*Given problem:* Reproduce everything in the listing from the line containing "Impressum (705, 2113)" down to the line containing "[Amazon] (117, 1017)", both lines included, leaving out the pictures.

*Source listing:*
-=-=-
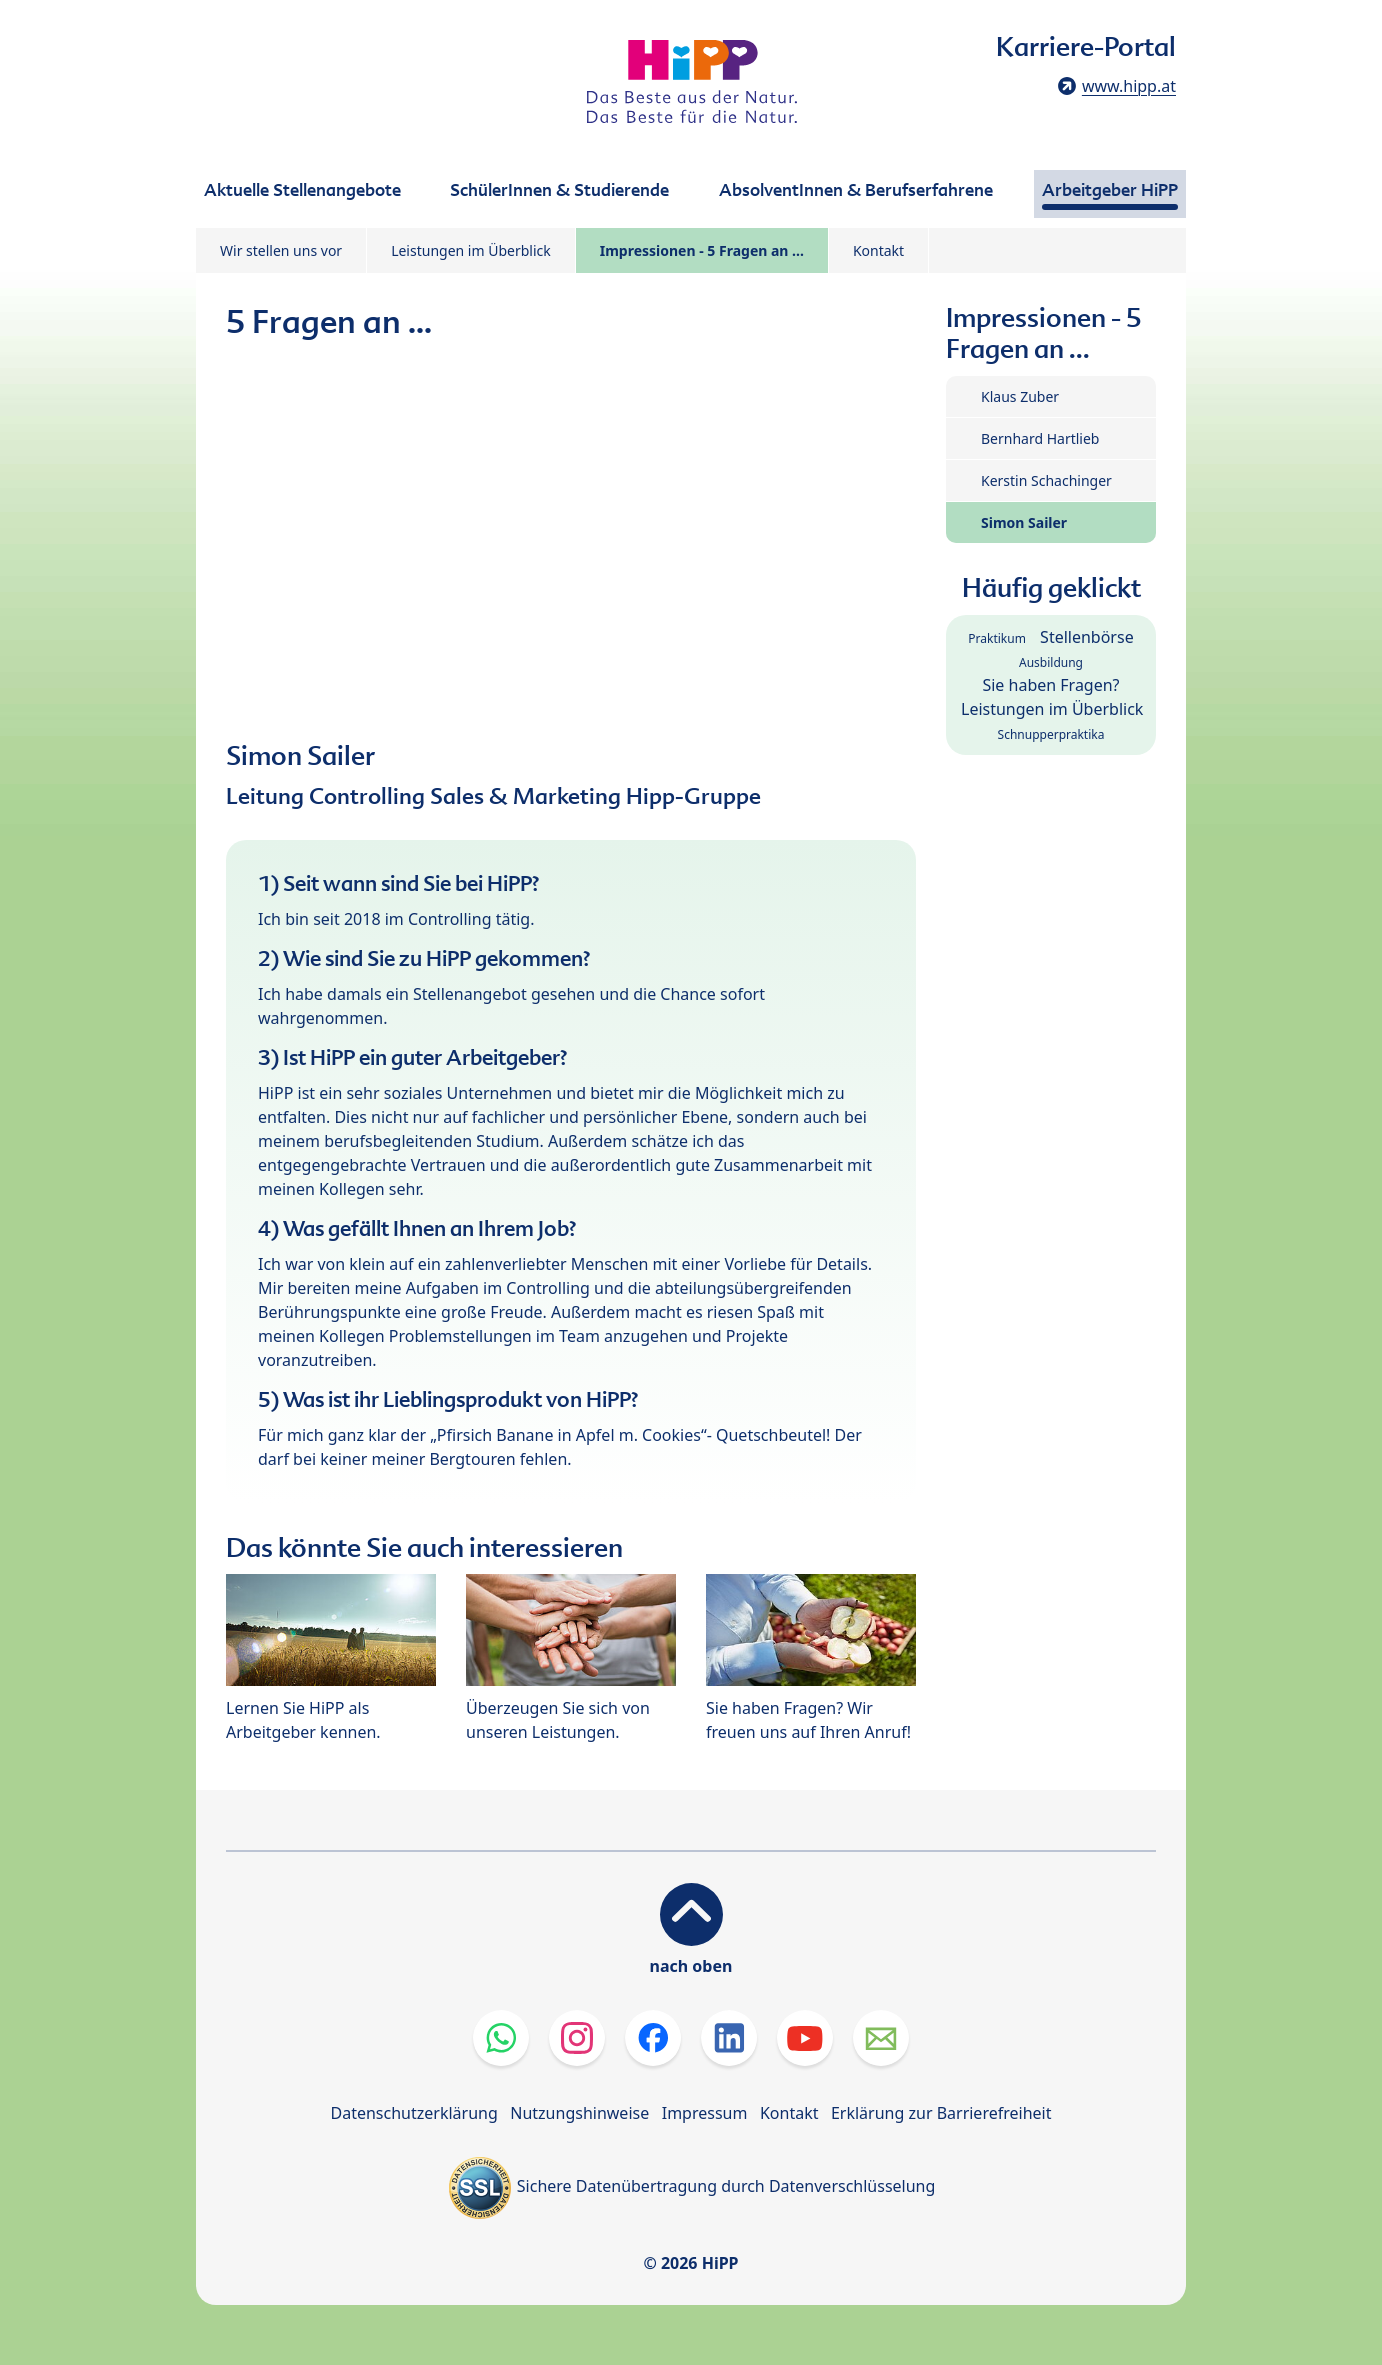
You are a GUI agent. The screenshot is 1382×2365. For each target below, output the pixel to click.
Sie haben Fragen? (1050, 685)
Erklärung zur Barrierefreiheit (941, 2113)
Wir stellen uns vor (281, 250)
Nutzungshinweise (579, 2113)
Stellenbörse (1087, 637)
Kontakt (878, 250)
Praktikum (997, 638)
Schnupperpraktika (1051, 734)
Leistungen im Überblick (471, 250)
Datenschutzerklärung (414, 2113)
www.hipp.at (1129, 86)
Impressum (705, 2113)
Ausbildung (1051, 662)
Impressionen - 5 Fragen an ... (702, 250)
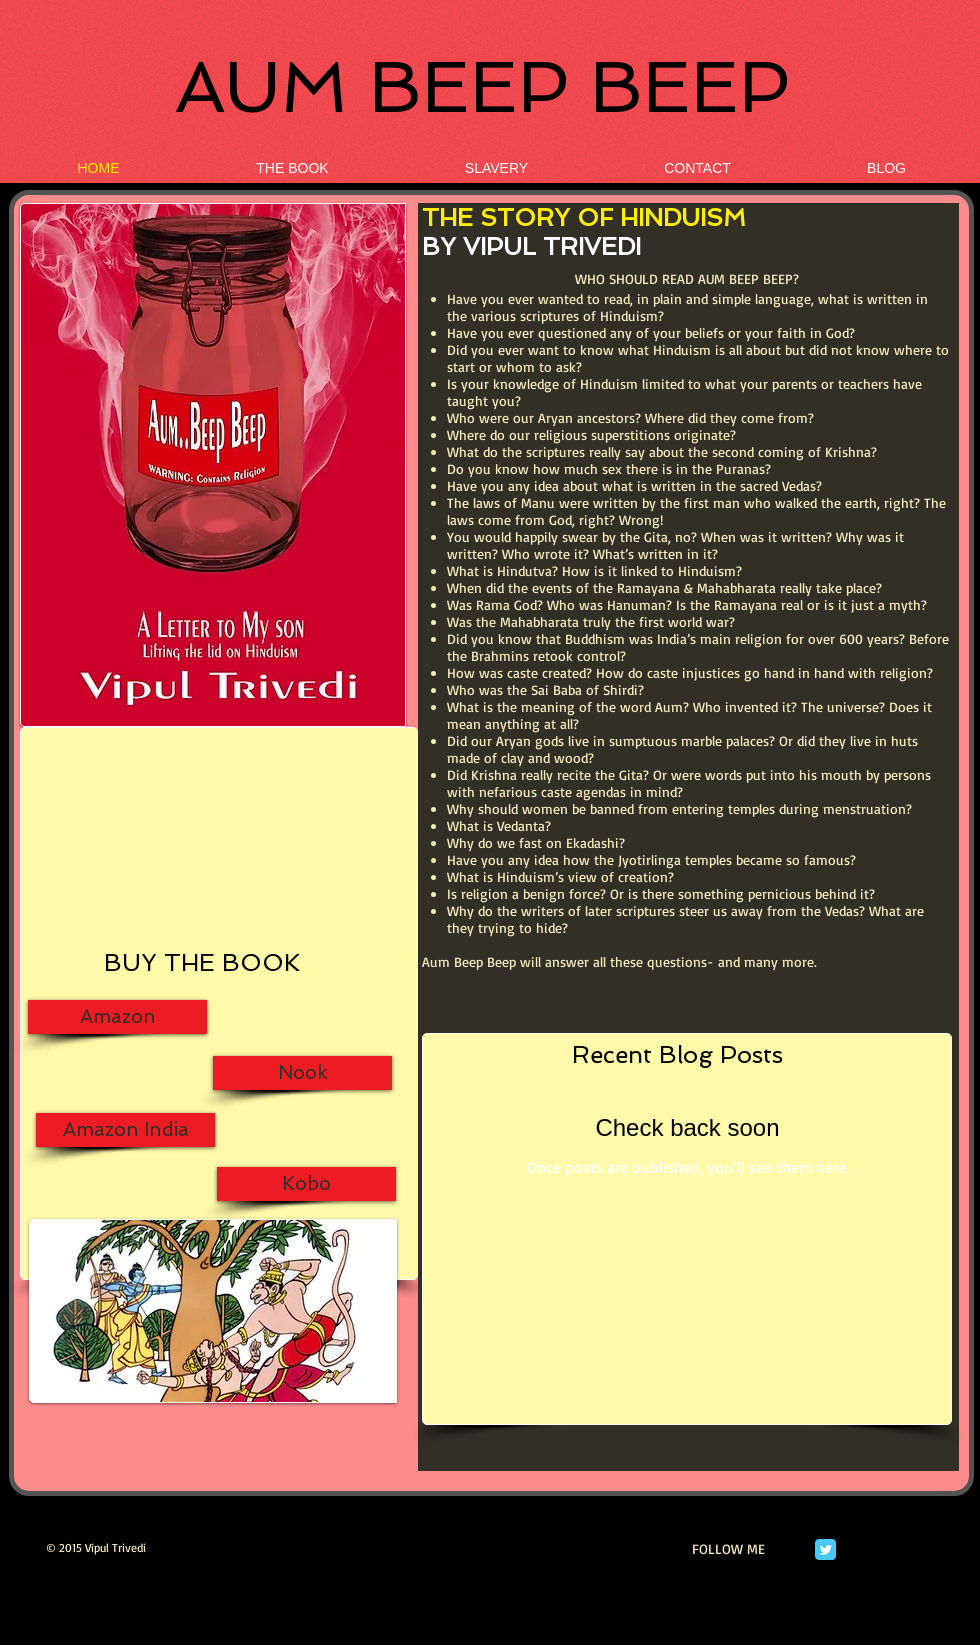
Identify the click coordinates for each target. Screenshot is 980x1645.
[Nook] (302, 1073)
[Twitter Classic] (825, 1549)
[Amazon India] (125, 1130)
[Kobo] (306, 1184)
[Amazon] (117, 1017)
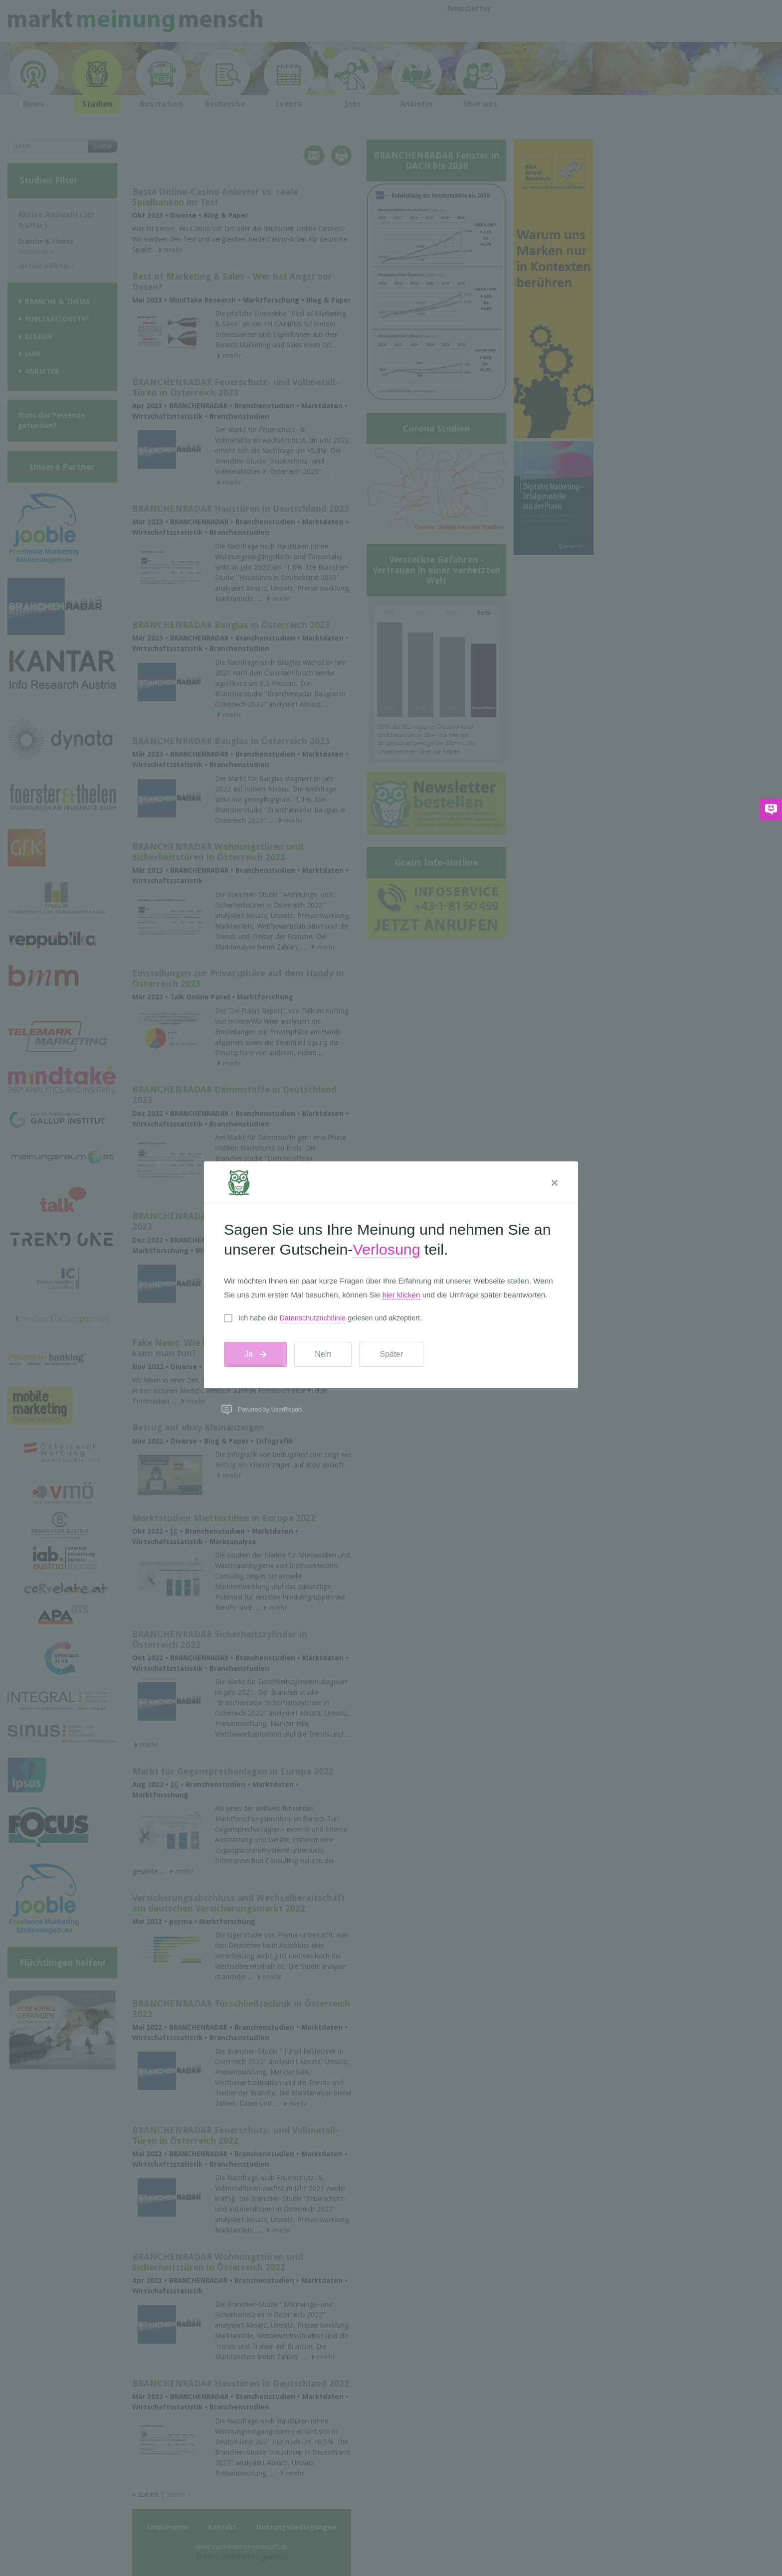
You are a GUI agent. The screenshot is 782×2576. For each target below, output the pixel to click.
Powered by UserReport (270, 1409)
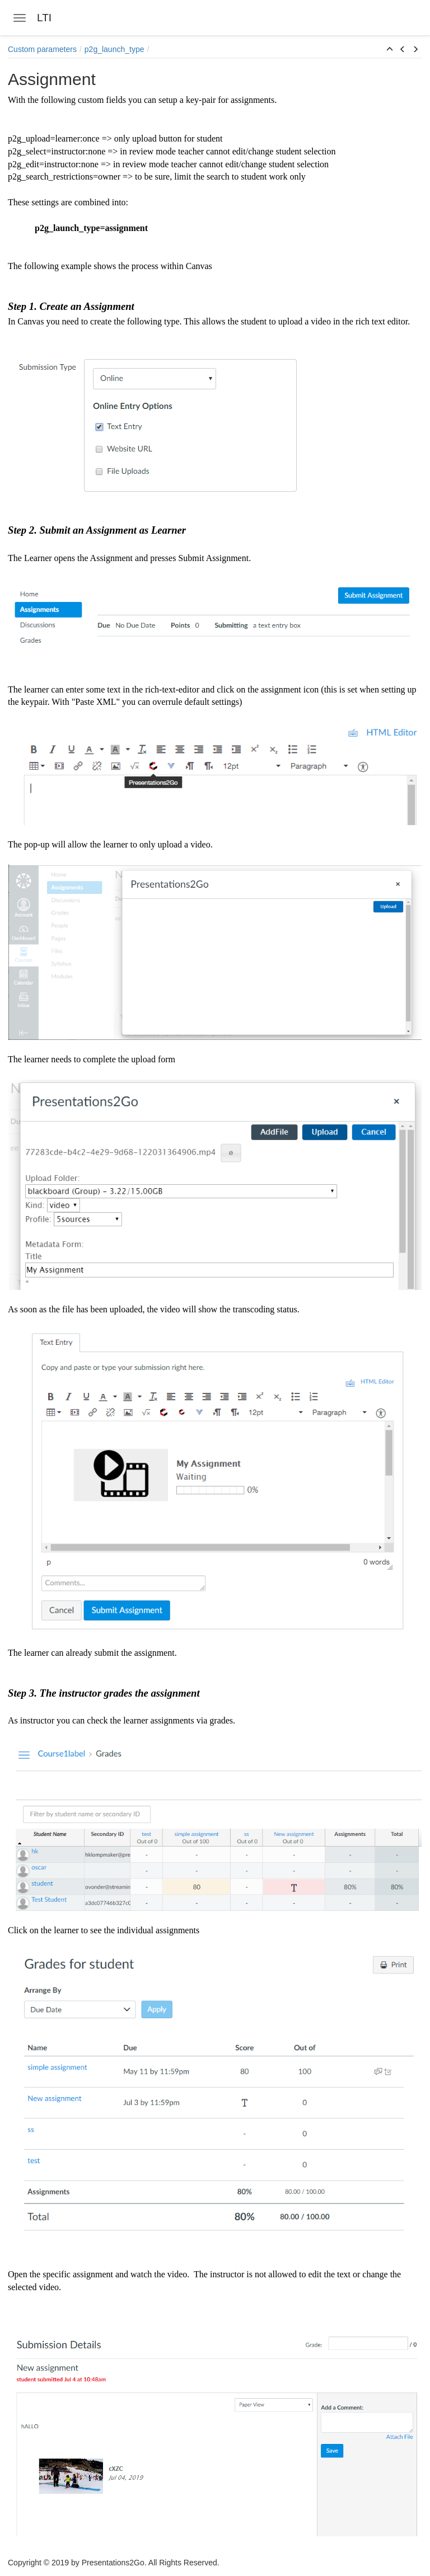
-=-=-
*Result of the task:*
Impressum (705, 2113)
Ausbildung (1051, 662)
Impressionen - 5 Fragen an ... (702, 250)
Identify the click coordinates for each target. Screenshot is 980x1645.
[Nook] (302, 1073)
[Twitter Classic] (825, 1549)
[Amazon India] (125, 1130)
[Kobo] (306, 1184)
[Amazon] (117, 1017)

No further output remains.